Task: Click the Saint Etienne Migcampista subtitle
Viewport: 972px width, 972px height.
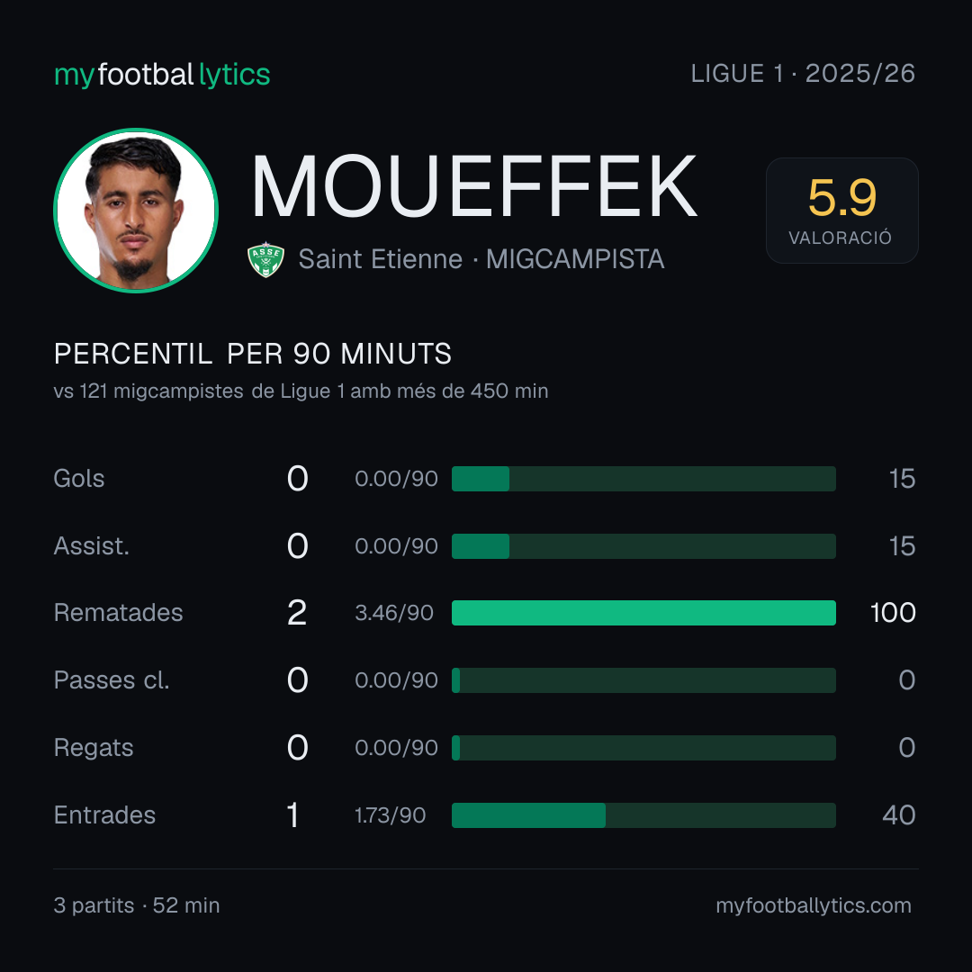Action: point(481,259)
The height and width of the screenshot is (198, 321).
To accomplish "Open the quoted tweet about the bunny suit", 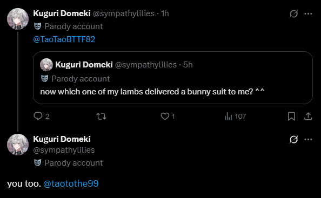I will 173,78.
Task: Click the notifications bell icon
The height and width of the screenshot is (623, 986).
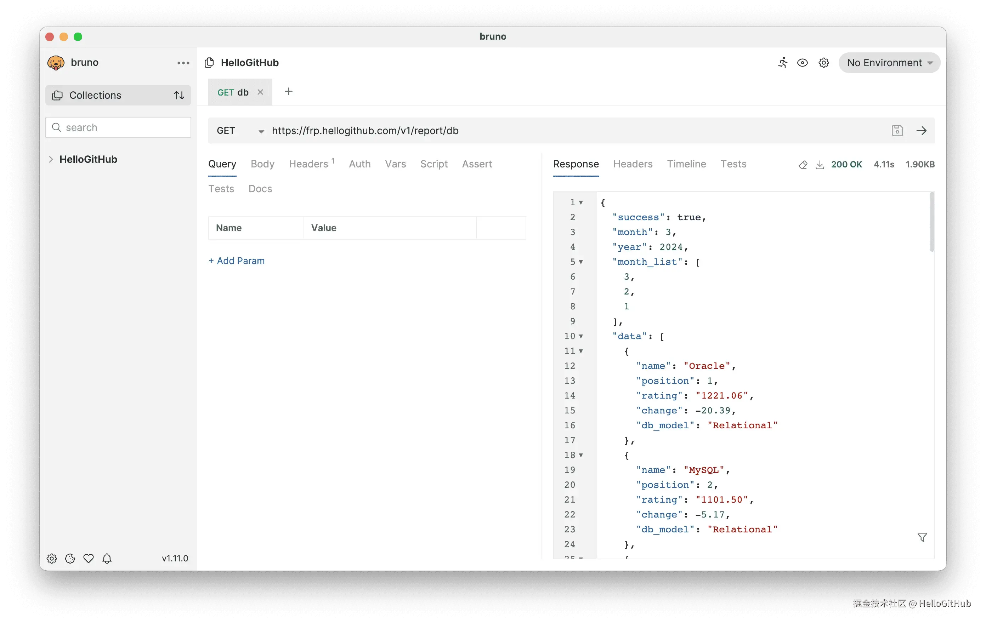Action: [107, 558]
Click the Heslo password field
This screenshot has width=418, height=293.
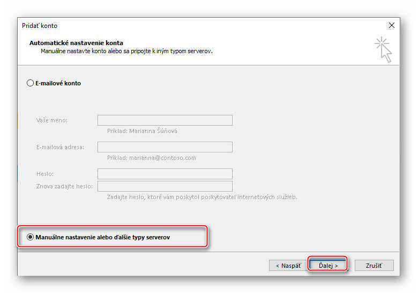(165, 174)
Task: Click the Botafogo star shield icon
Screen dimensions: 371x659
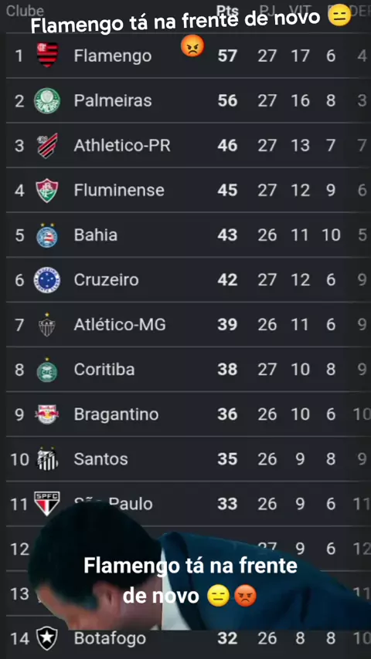Action: point(47,638)
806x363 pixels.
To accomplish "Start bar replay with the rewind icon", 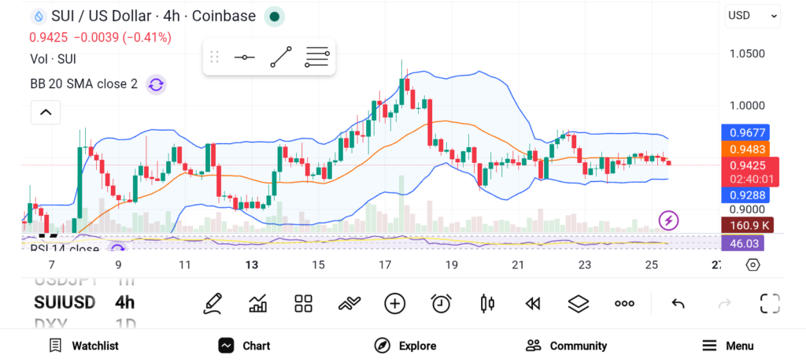I will (x=533, y=303).
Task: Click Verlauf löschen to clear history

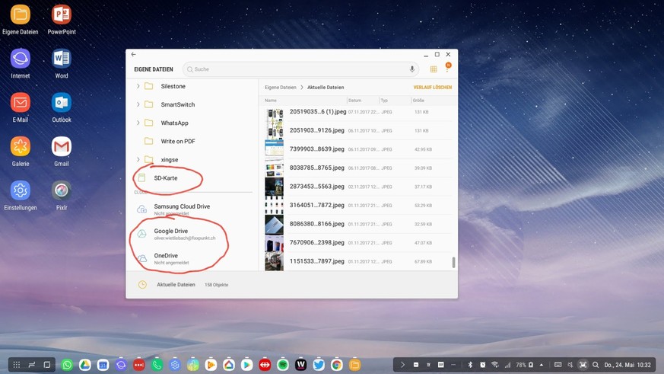Action: click(x=432, y=88)
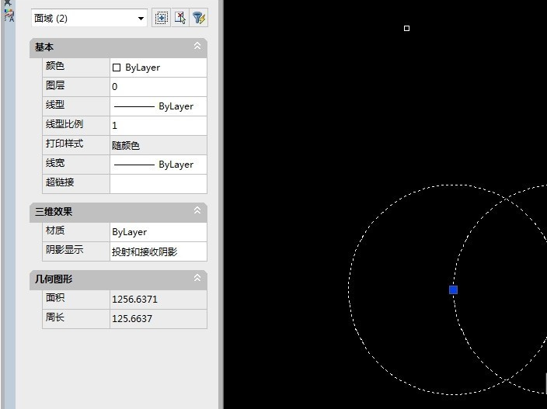Click the 阴影显示 value field
The width and height of the screenshot is (547, 409).
pyautogui.click(x=158, y=251)
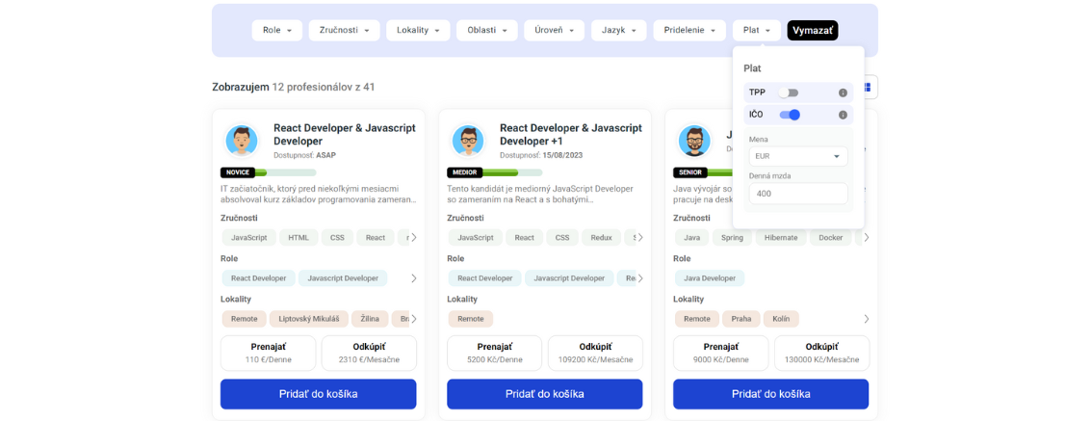The width and height of the screenshot is (1091, 421).
Task: Click the Medior developer's avatar with glasses
Action: click(x=468, y=141)
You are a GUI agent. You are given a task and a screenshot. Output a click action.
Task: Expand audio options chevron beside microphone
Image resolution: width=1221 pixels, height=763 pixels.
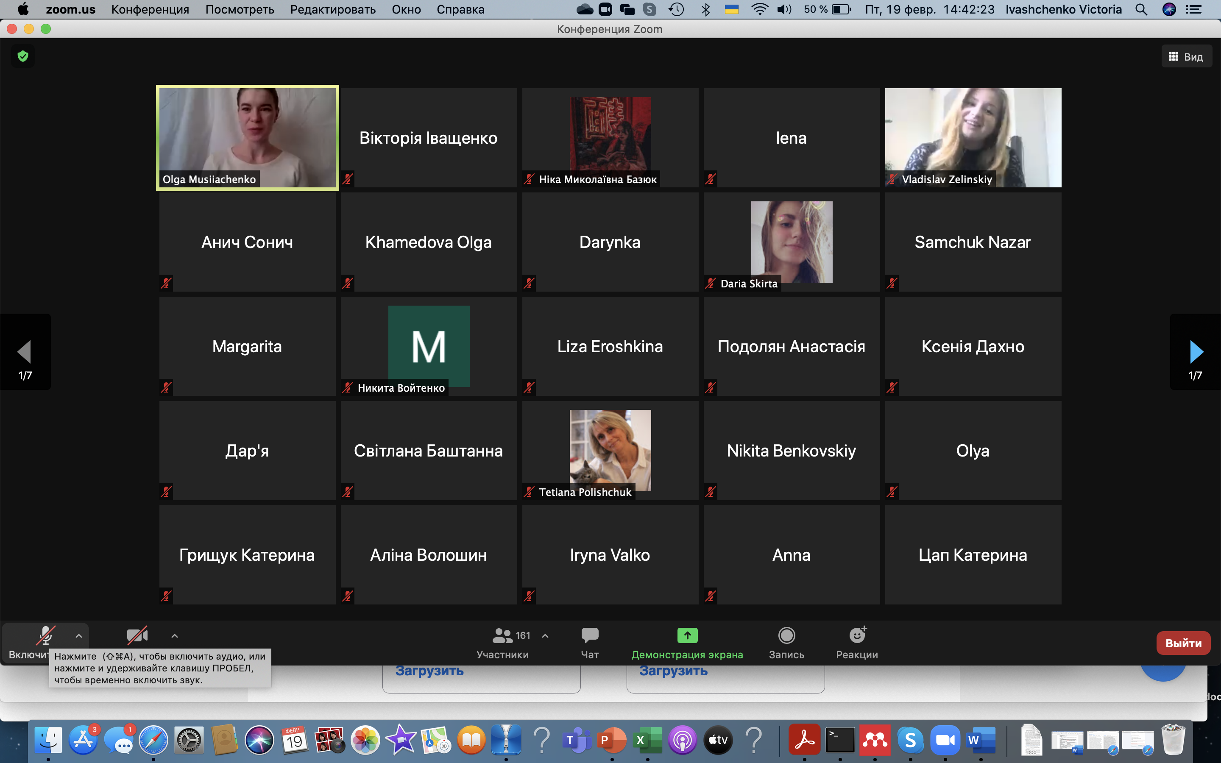[x=79, y=636]
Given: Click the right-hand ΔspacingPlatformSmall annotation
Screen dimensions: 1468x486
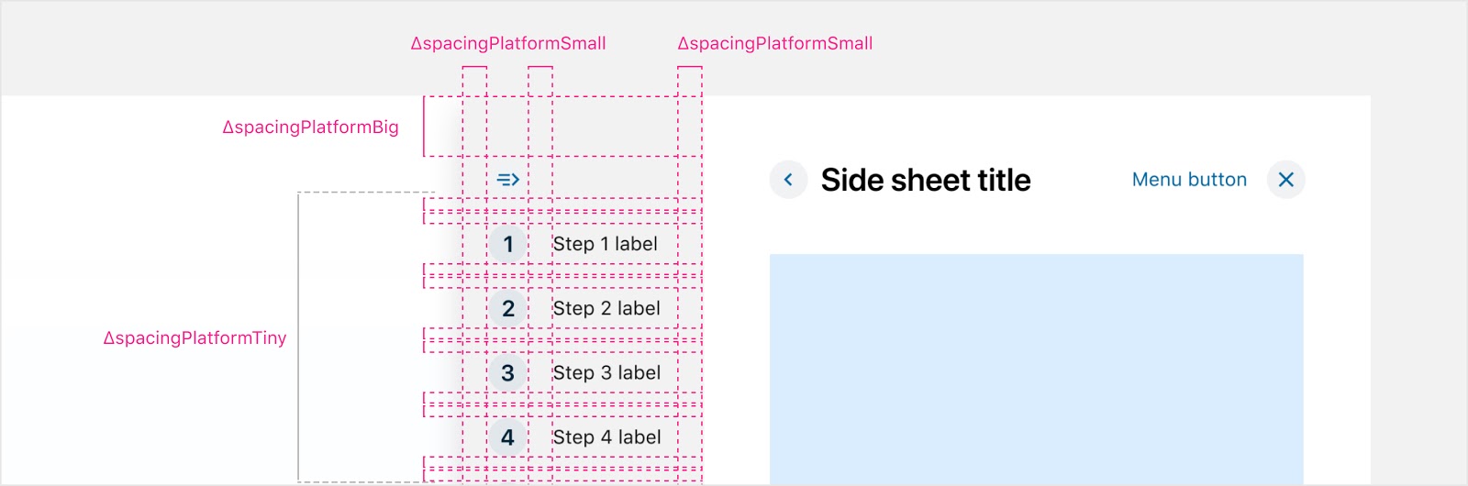Looking at the screenshot, I should (775, 43).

PROBLEM STATEMENT:
Reproduce verbatim the data starting with the line containing "Task: Click Verlauf löschen to clear history" and going on through the end of the data, leaving the pictures out of your answer.

REPLY:
Task: Click Verlauf löschen to clear history

Action: click(x=432, y=88)
Click the 阴影显示 value field
The width and height of the screenshot is (547, 409).
pyautogui.click(x=158, y=251)
The width and height of the screenshot is (1091, 421).
Task: Click the Medior developer's avatar with glasses
Action: click(x=468, y=141)
You are a GUI agent. You are given a task and a screenshot. Output a click action.
Task: Expand audio options chevron beside microphone
Image resolution: width=1221 pixels, height=763 pixels.
[x=79, y=636]
Given: Click the right-hand ΔspacingPlatformSmall annotation
Screen dimensions: 1468x486
Looking at the screenshot, I should (775, 43).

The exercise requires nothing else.